The main attraction in Assisi is the Church of St. Francis. St. Francis was the founder of the Franciscan religious order in 1208. He professed simplicity of life and closeness to nature, praised apostolic poverty and ascetic life. Our interest in the Church of St. Francis related to the series of frescoes traditionally credited to Giotto – one of the key artists in the advent of the Renaissance. Having visited both chiesa superiore (the upper floor of the church, originally accessible only to monks) and chiesa inferiore (the lower level intended for lay-people), we descended to the catacombs, where the tomb of St. Francis is located. The architecture and decoration of the church signify the transition from the Middle Ages to the Renaissance.
Perugia was very much like Assisi, but much larger and more dynamic as one would expect from the capital of a province. Tired after the Assisi ascent we took a bus to the top of the vibrant town. The town’s name became well-known for giving the nickname to the famous painter Pietro Vanucci, i.e. Perugino, who is said to be the maestro of Raphael. The National Gallery of Umbria contains many works by Perugino, which manifested a notably different style of painting from that originating in Tuscany.

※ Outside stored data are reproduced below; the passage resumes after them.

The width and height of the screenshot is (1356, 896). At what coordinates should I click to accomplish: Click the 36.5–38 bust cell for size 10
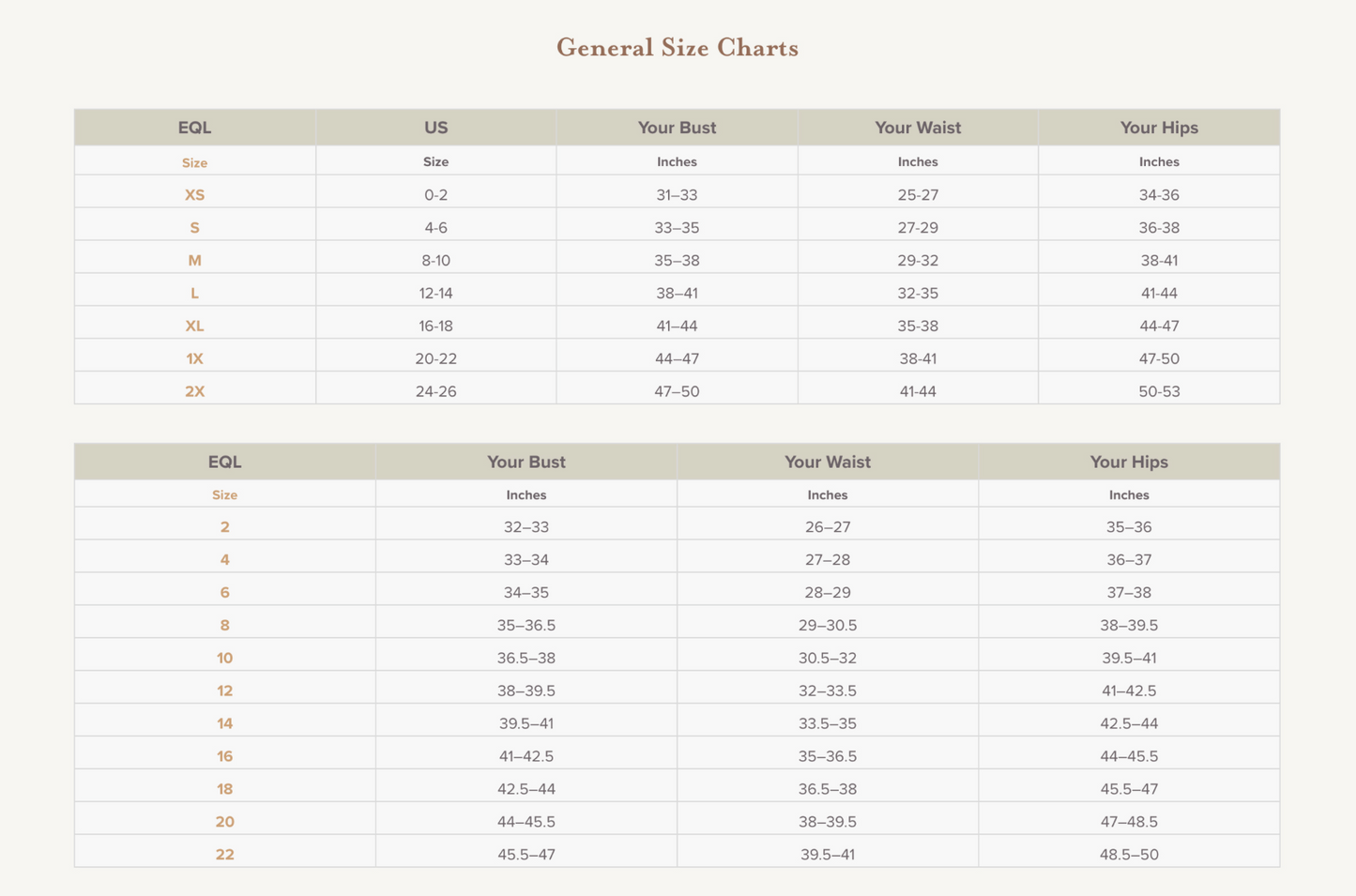pyautogui.click(x=526, y=658)
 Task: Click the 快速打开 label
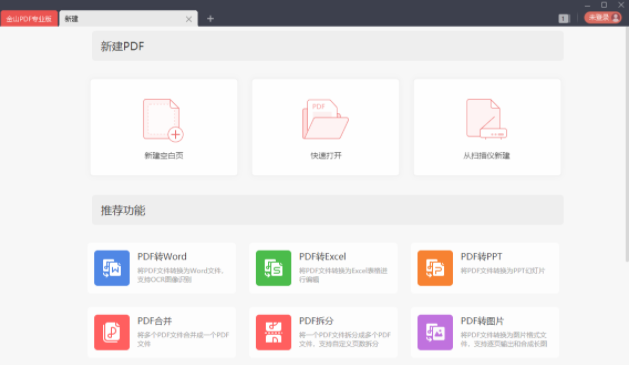(326, 156)
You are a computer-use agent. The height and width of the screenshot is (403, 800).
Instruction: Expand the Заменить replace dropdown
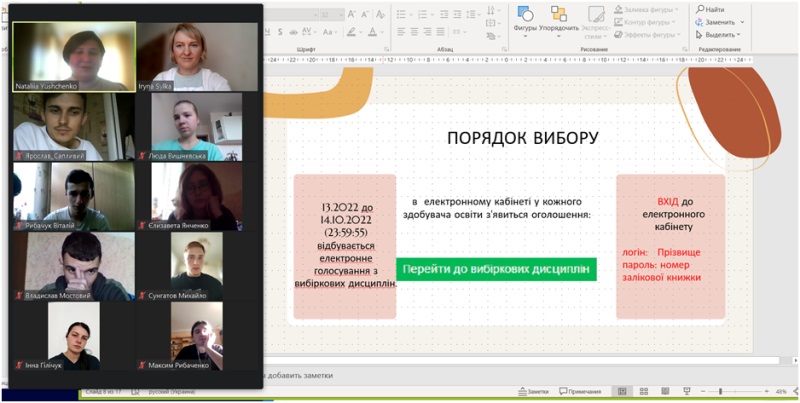coord(741,22)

The town is famous for its two major universities the Università degli Studi and the Università per Stranieri (Foreigners University). It is a melting pot for students from all over Italy and the world. Walking in the streets of the city we could not disregard the architecture that includes the Roman Aqueduct and Etruscan Arch, Fontana Maggiore, designed by Fra Bevignate and sculpted by Nicolò and Giovanni Pisano, Palazzo dei Priori and many other places. The trip to Umbria allowed us to see another region of beautiful, blossoming Italy, and conquered our hearts with its uniqueness and charm.